■ Work required
Print the following entries without any change.

■ Records shown
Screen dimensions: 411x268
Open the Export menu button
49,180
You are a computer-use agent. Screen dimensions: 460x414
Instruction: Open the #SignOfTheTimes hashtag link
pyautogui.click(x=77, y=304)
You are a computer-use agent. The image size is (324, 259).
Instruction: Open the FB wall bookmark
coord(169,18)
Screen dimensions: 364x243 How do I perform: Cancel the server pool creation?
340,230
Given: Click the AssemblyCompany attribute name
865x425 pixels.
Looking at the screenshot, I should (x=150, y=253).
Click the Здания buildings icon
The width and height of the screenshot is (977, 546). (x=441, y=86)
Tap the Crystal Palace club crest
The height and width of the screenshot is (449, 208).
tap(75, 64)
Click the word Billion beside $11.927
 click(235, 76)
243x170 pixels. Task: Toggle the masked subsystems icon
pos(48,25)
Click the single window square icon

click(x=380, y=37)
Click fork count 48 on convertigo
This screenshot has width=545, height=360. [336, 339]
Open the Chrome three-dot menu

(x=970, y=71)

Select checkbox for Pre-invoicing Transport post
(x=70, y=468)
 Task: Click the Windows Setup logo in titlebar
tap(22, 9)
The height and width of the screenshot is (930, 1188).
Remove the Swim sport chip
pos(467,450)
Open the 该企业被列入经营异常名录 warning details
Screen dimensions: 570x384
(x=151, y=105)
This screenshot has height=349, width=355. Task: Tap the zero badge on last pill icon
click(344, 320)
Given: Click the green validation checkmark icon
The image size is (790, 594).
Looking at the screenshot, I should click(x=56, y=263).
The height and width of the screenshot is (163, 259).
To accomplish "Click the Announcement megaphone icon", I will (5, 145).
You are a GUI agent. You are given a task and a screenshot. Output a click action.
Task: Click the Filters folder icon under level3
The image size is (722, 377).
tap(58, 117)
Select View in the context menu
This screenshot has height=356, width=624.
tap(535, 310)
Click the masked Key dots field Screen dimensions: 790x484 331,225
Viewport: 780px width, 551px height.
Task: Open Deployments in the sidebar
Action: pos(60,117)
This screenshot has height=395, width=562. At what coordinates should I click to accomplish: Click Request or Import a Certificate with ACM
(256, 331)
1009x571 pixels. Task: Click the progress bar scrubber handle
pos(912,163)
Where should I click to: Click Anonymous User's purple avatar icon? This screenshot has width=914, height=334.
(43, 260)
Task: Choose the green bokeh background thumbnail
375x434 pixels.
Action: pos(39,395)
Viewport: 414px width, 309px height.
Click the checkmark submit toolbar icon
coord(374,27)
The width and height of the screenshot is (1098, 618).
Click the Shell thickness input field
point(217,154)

■ Problem solution
Screen dimensions: 411x268
Open the Export menu button
49,180
You are a computer-use agent. Screen dimensions: 460x414
Instruction: Open the #SignOfTheTimes hashtag link
pyautogui.click(x=77, y=304)
You are a computer-use agent. The image size is (324, 259).
Instruction: Open the FB wall bookmark
coord(169,18)
Screen dimensions: 364x243 How do I perform: Cancel the server pool creation?
340,230
Given: Click the AssemblyCompany attribute name
865x425 pixels.
Looking at the screenshot, I should (x=150, y=253).
Click the Здания buildings icon
The width and height of the screenshot is (977, 546). (x=441, y=86)
Tap the Crystal Palace club crest
The height and width of the screenshot is (449, 208).
tap(75, 64)
Click the word Billion beside $11.927
 click(235, 76)
243x170 pixels. Task: Toggle the masked subsystems icon
pos(48,25)
Click the single window square icon

click(x=380, y=37)
Click fork count 48 on convertigo
This screenshot has width=545, height=360. [336, 339]
Open the Chrome three-dot menu

(x=970, y=71)

Select checkbox for Pre-invoicing Transport post
(x=70, y=468)
 Task: Click the Windows Setup logo in titlebar
tap(22, 9)
The height and width of the screenshot is (930, 1188).
Remove the Swim sport chip
pos(467,450)
Open the 该企业被列入经营异常名录 warning details
Screen dimensions: 570x384
(x=151, y=105)
This screenshot has height=349, width=355. Task: Tap the zero badge on last pill icon
click(344, 320)
Given: Click the green validation checkmark icon
The image size is (790, 594).
Looking at the screenshot, I should click(x=56, y=263).
The height and width of the screenshot is (163, 259).
To accomplish "Click the Announcement megaphone icon", I will (5, 145).
You are a GUI agent. You are given a task and a screenshot. Output a click action.
Task: Click the Filters folder icon under level3
The image size is (722, 377).
tap(58, 117)
Select View in the context menu
This screenshot has height=356, width=624.
tap(535, 310)
Click the masked Key dots field Screen dimensions: 790x484 331,225
Viewport: 780px width, 551px height.
Task: Open Deployments in the sidebar
Action: pos(60,117)
This screenshot has height=395, width=562. At what coordinates should I click to accomplish: Click Request or Import a Certificate with ACM
(256, 331)
1009x571 pixels. Task: Click the progress bar scrubber handle
pos(912,163)
Where should I click to: Click Anonymous User's purple avatar icon? This screenshot has width=914, height=334.
(43, 260)
Task: Choose the green bokeh background thumbnail
375x434 pixels.
Action: pos(39,395)
Viewport: 414px width, 309px height.
Click the checkmark submit toolbar icon
coord(374,27)
The width and height of the screenshot is (1098, 618).
Click the Shell thickness input field
point(217,154)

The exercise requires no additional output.